▶ EXCERPT:
++++++++
- Research & Course Help
Principle #1: The library is ultimately responsible for collection development and providing access to information resources.
Collection development is the provision of access to information in all formats through acquisition, borrowing, electronic connections, document delivery, and consortial arrangements. Collection development planning/policy is the identification of institutional needs, obligations, and limitations for collection development and the establishment of priorities and practices relative to these factors.
All library programs, including collection development, must be consistent with the academic goals and budgetary constraints of the University. To help ensure this, the Faculty Advisory Library Committee (FALC), which is a standing committee of the Faculty Council, advises and consults with the Associate Vice Chancellor for Library and Information Services about matters pertaining to the operation of the University Library. Its membership includes representation from all of the colleges of the University and the student body.
The principle stating the Library is ultimately responsible for its collections has been in effect since the Library was established; however, more specificity in the articulation of the University’s academic goals in recent years and generally reduced library funding have made application of the principle appropriate and necessary more often.
Principle #2: The library will define, develop, and manage its collections in cooperation with each academic unit through a mutually acceptable mechanism.
The Library encourages faculty participation in collection development. At present, each academic department assigns a member of its faculty to serve as library representative. This individual authorizes and maintains records of departmental library materials requests, encourages faculty review and participation in selection of approval titles, and coordinates the distribution of information to and from the Library.
The Library’s Reference librarians are each responsible for one or more subject areas in terms of bibliographic instruction, collection development (including access to electronic resources), and liaison work with the academic departments (including assistance with the library component of new course and program proposals and accreditation reports). At present, some departments ask that their liaisons initiate most of their requests and collection development activities, some ask for assistance to varying degrees, and others have little interaction with the liaisons.
This principle will encourage review and establishment of a mechanism acceptable to the department and Library. It will involve representatives from each who will work together to develop the collections. Different arrangements may result among the departments. Faculty will be encouraged to submit requests as they always have, while liaisons will also be able to initiate purchases for subject area related resources.
++++++++
▶ DATA:
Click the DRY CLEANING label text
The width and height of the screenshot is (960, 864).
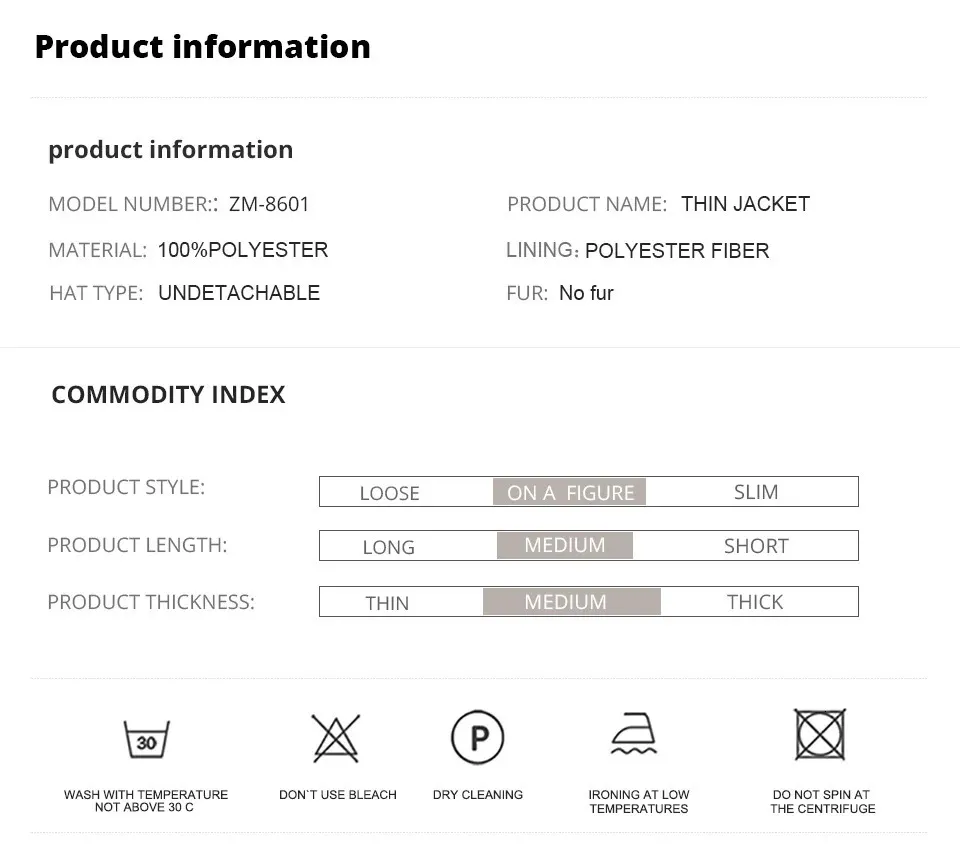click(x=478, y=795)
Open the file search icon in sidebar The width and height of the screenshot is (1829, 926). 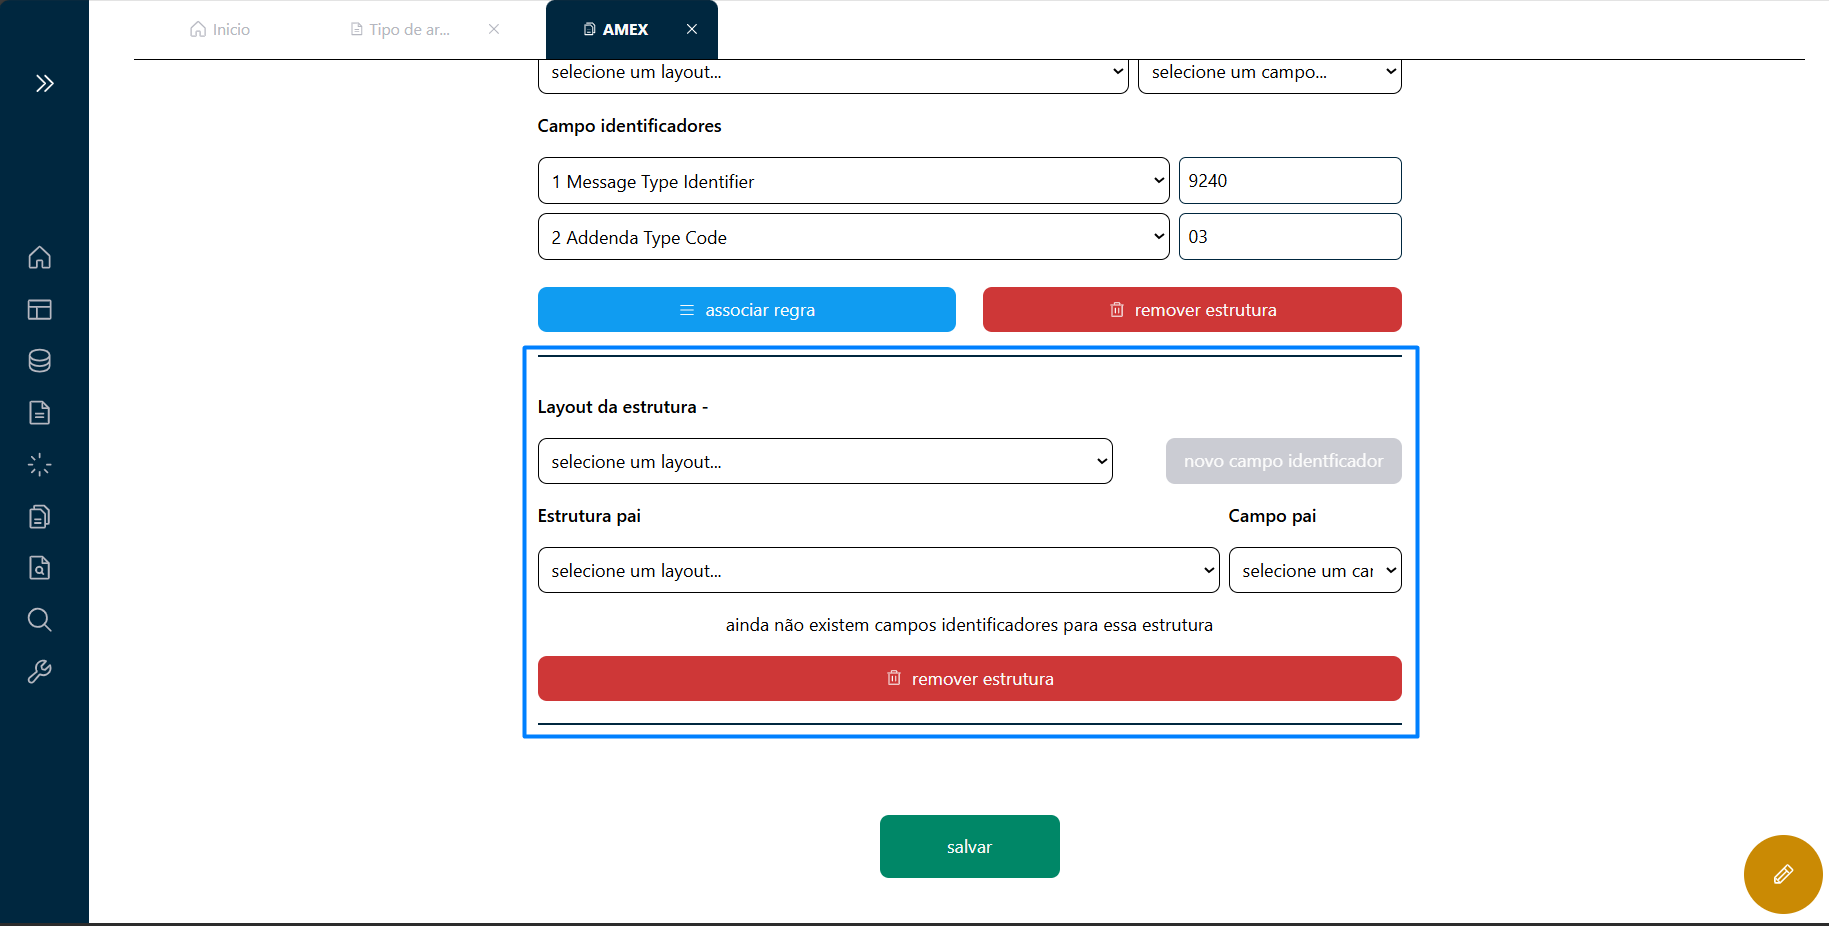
++++++++
▶ WRITTEN EXERCISE 1:
Answer these from the library collection policy at the top of the page:
(a) Which official does the Faculty Advisory Library Committee advise and consult with?
(b) What does each academic department assign to serve as library representative?
(c) Besides faculty, who will be able to initiate purchases for subject area related resources?
▶ WRITTEN EXERCISE 2:
Please duplicate the library collection policy from "All library programs, including" up to and including "the student body.".
▶ WRITTEN EXERCISE 3:
Go on with the library collection policy at the top of the page, picking up after its final sentence.

▶ WRITTEN REPLY 1:
(a) The Associate Vice Chancellor for Library and Information Services.
(b) A member of its faculty.
(c) Liaisons.

▶ WRITTEN REPLY 2:
All library programs, including collection development, must be consistent with the academic goals and budgetary constraints of the University. To help ensure this, the Faculty Advisory Library Committee (FALC), which is a standing committee of the Faculty Council, advises and consults with the Associate Vice Chancellor for Library and Information Services about matters pertaining to the operation of the University Library. Its membership includes representation from all of the colleges of the University and the student body.

▶ WRITTEN REPLY 3:
Recommendations: The Library, in cooperation with the FALC, will review the role of the college/department library representative with greater consideration for substantive interaction with the library liaison. The Head of Collection Development will initiate this process.
The Library will adjust the current allocation of staff to collection development to make it possible to strengthen the role of the library liaisons.
Principle #3: The library will retain state-allocated funds for the departments’ use within the Library. Guidelines governing the expenditure of funds from the state-allocated library materials budget will be based on factors approved by the Faculty Advisory Library Committee (FALC).
The Library must be able to exercise flexibility in the utilization of available funding so as to maintain stability and consistency in the development of its collections and access to information.
In the past, specific allocations to the colleges have been made on the basis of the following formula:
Continuing obligations (subscriptions, electronic services, approval plans, binding which require annual or otherwise regular payments) are estimated and subtracted from the total budget
30% of the remainder is assigned to the Library General Fund (for the purchase of reference, interdisciplinary, and general subject area materials)
The remainder is allocated to the six colleges according to two equally considered factors: number of FTE students weighted by course level (1000-2000 = 1:1; 3000-4000 = 2:1; 5000 and higher = 3:1), and number of FTE faculty. A percentage is established and the FTE student and FTE faculty percentages are added and divided by 2.
The formula percentages applied to departments have also served as useful guidelines against which to compare actual expenditures. The Library has provided information about fiscal year expenditures for academic areas by agreed upon categories of materials and order types (subscriptions, approval plan, firm orders, etc.). The major difference incorporated into this principle is that colleges/departments will no longer receive a formal allocation for discretionary purchases and that the formula percentages applied to total expenditures for areas will provide the framework for expenditure limitations.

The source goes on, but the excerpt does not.